== EXCERPT PROVIDED ==
You have a few minutes to edit a post. Every emoji I’ve tried to use has come out fine. But if you try to use one and it doesn’t, just edit your post and remove it. And if you don’t see it in time, you can ask a mod to edit it for you. I make tons of typos. I’m happy to fix other people’s typos on request.

The way to add the supported emojis to your post is to click the smily face icon button on the edit box control panel. Then scroll through the big grid of all thousand of them. There is zero need for you to remember the :word: format codes for any of them. I sure remember at least the starting letters of the few I use regularly. But I’d never just type a : then try guessing what the right letters might be for my desired icon.

It is by definition impossible to know that. You have no way of knowing, or controlling, what limitations any given reader’s device may have. Some of us will see any and every Unicode code point correctly. Others will not. You just have to accept that that is the way HTML & browsers, not Discourse specifically, work.

In general, Discourse is totally happy rendering HTML entities like “©” gives ©. It’s equally happy to render things like “⎵” gives ⎵, which is technically “BOTTOM SQUARE BRACKET” but is often used as a visual marker for a space character.

Again what any user sees depends on which fonts they have installed and how complete Unicode support is within those fonts and that OS. But as a general matter nowadays that support is pretty complete.

I sure would not waste a moment thinking about the few holdouts still reading the Dope on an XP machine and IE v4.0. Everybody else can read your Discourse-supported emojis picked off the grid and your plain old &1234; style- Unicode characters (including Unicode emojis) just fine.

Thank you @LSLGuy

I usually type emojis into discourse by clicking the emoji button on my phone’s keyboard and selecting one there.

:heart::cry::joy::drum::woman_shrugging::blue_circle:

I use the phone too.

I started overthinking and worrying if my Samsung phone keyboard has emoji that Discourse doesn’t support.

Good point. I was assuming input on a laptop or desktop. Tablets and phones may have even easier ways as keyboard features.

== DATA SHOWN ==

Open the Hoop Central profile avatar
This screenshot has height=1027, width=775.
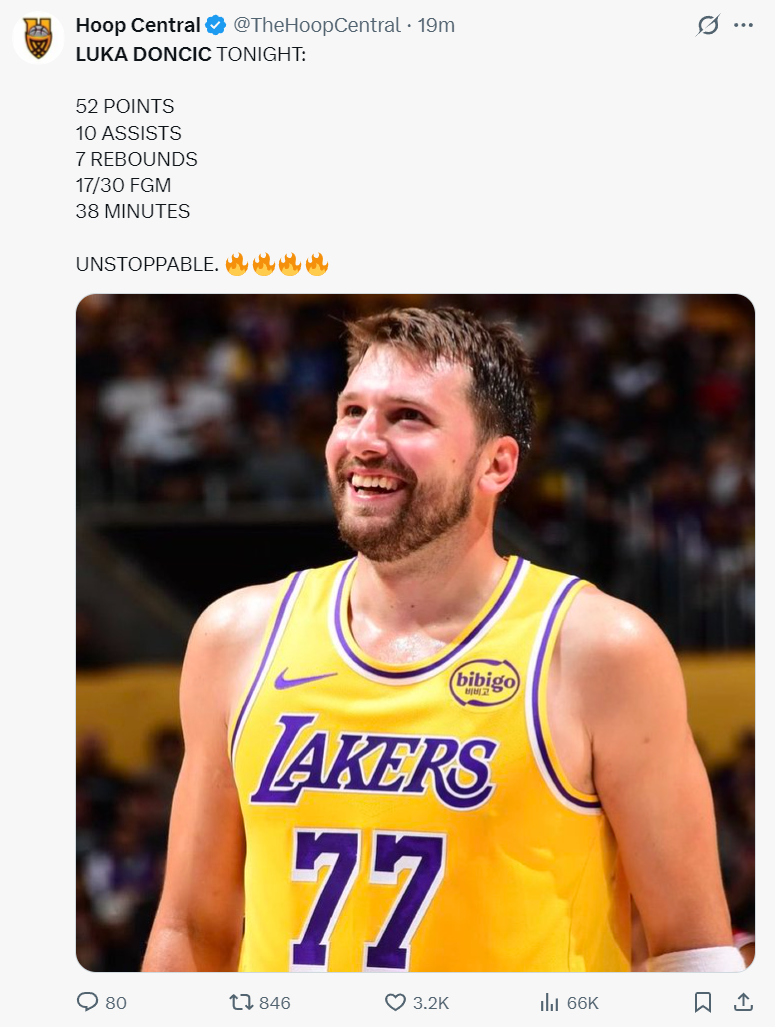coord(38,38)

== THE TASK ==
Summarize the forum discussion about emojis in two sentences. The data has no connection to the forum discussion about emojis.

== RESULT FOR THIS TASK ==
A post can be edited for a few minutes, so an emoji that doesn't come out right can be removed or a mod can be asked to fix it, and supported emojis can be added by clicking the smiley face icon and scrolling through the grid instead of remembering the :word: codes. How any reader sees a character depends on that reader's fonts and Unicode support, which is generally fairly complete nowadays, and some participants add emojis through their phone keyboards.